What this task involves:
Rewrite everything from the line containing "Select 실시간 계좌이체 as payment method" down to the line containing "should pyautogui.click(x=1548, y=437)." as a numbered list, leaving out blank lines. Include only those lines.

(Entries for locating words and elements)
____
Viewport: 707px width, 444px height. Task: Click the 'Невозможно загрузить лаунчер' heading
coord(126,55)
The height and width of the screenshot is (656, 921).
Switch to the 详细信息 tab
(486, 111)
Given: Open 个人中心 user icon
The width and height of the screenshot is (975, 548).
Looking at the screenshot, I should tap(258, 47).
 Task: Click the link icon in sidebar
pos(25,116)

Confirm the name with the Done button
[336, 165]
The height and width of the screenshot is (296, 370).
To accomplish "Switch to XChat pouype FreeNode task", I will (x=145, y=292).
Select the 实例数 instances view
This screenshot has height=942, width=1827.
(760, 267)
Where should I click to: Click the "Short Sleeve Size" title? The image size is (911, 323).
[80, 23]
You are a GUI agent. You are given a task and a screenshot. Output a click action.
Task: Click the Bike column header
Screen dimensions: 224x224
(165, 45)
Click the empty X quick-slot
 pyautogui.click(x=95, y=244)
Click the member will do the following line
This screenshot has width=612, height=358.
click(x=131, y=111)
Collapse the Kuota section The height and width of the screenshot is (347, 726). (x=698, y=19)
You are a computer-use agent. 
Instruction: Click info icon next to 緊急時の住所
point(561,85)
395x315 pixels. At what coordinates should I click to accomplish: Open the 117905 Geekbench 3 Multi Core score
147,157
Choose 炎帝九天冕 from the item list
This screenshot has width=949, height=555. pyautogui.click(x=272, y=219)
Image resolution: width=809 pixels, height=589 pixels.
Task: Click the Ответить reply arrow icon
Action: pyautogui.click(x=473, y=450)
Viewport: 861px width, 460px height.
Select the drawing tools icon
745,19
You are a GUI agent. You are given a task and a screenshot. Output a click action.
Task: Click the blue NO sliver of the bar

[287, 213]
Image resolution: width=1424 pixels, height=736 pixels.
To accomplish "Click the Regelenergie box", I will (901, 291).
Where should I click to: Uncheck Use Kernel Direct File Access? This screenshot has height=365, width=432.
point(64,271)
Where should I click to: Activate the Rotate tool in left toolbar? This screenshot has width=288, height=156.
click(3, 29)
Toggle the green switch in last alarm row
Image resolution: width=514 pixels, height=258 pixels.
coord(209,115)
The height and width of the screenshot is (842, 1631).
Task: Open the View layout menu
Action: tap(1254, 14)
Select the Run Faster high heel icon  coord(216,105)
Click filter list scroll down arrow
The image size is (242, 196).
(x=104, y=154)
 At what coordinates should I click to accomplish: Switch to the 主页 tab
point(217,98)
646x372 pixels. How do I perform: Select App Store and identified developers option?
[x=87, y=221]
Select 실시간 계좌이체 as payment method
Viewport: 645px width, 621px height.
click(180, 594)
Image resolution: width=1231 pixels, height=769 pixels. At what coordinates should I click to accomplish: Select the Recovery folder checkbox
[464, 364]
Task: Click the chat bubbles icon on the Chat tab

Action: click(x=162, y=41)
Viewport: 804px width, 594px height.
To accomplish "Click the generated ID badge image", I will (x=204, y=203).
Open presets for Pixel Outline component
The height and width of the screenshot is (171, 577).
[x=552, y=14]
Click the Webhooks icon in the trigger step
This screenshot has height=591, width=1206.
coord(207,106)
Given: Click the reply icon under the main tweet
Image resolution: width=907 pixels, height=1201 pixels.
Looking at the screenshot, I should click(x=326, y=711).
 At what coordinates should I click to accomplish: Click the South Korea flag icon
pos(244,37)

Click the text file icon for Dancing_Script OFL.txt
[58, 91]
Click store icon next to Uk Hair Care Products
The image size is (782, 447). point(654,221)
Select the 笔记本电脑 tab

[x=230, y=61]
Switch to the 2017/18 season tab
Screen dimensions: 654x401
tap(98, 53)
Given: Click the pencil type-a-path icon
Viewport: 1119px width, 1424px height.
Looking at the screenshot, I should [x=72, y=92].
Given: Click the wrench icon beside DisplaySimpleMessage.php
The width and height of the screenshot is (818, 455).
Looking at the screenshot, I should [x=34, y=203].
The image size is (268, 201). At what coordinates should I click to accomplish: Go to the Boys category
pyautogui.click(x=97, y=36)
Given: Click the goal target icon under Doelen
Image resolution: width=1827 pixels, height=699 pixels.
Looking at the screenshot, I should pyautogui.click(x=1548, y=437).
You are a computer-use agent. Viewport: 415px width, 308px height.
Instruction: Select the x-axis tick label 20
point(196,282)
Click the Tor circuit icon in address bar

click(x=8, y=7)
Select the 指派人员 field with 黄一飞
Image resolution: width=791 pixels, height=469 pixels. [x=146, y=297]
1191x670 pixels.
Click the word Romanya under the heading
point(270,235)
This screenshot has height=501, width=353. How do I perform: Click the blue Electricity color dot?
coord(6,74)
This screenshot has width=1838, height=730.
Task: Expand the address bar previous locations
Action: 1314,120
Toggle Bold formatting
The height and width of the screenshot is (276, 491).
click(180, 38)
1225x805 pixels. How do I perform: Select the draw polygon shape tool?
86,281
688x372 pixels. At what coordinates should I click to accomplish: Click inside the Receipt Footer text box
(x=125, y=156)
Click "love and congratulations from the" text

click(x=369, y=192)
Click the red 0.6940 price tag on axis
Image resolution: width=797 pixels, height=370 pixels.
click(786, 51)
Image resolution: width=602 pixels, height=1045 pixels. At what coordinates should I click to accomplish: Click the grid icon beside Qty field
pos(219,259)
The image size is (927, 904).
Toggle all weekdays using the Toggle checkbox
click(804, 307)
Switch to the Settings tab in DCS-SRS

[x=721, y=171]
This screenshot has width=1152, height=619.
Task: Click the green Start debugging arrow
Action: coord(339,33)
____
Finished exercise:
1. Select 실시간 계좌이체 as payment method
2. Viewport: 645px width, 621px height.
3. click(180, 594)
4. Image resolution: width=1231 pixels, height=769 pixels. At what coordinates should I click to accomplish: Select the Recovery folder checkbox
5. [464, 364]
6. Task: Click the chat bubbles icon on the Chat tab
7. Action: click(x=162, y=41)
8. Viewport: 804px width, 594px height.
9. To accomplish "Click the generated ID badge image", I will (x=204, y=203).
10. Open presets for Pixel Outline component
11. The height and width of the screenshot is (171, 577).
12. [x=552, y=14]
13. Click the Webhooks icon in the trigger step
14. This screenshot has height=591, width=1206.
15. coord(207,106)
16. Given: Click the reply icon under the main tweet
17. Image resolution: width=907 pixels, height=1201 pixels.
18. Looking at the screenshot, I should click(x=326, y=711).
19.  At what coordinates should I click to accomplish: Click the South Korea flag icon
20. pos(244,37)
21. Click the text file icon for Dancing_Script OFL.txt
22. [58, 91]
23. Click store icon next to Uk Hair Care Products
24. The image size is (782, 447). point(654,221)
25. Select the 笔记本电脑 tab
26. [x=230, y=61]
27. Switch to the 2017/18 season tab
28. Screen dimensions: 654x401
29. tap(98, 53)
30. Given: Click the pencil type-a-path icon
31. Viewport: 1119px width, 1424px height.
32. Looking at the screenshot, I should [x=72, y=92].
33. Given: Click the wrench icon beside DisplaySimpleMessage.php
34. The width and height of the screenshot is (818, 455).
35. Looking at the screenshot, I should [x=34, y=203].
36. The image size is (268, 201). At what coordinates should I click to accomplish: Go to the Boys category
37. pyautogui.click(x=97, y=36)
38. Given: Click the goal target icon under Doelen
39. Image resolution: width=1827 pixels, height=699 pixels.
40. Looking at the screenshot, I should pyautogui.click(x=1548, y=437).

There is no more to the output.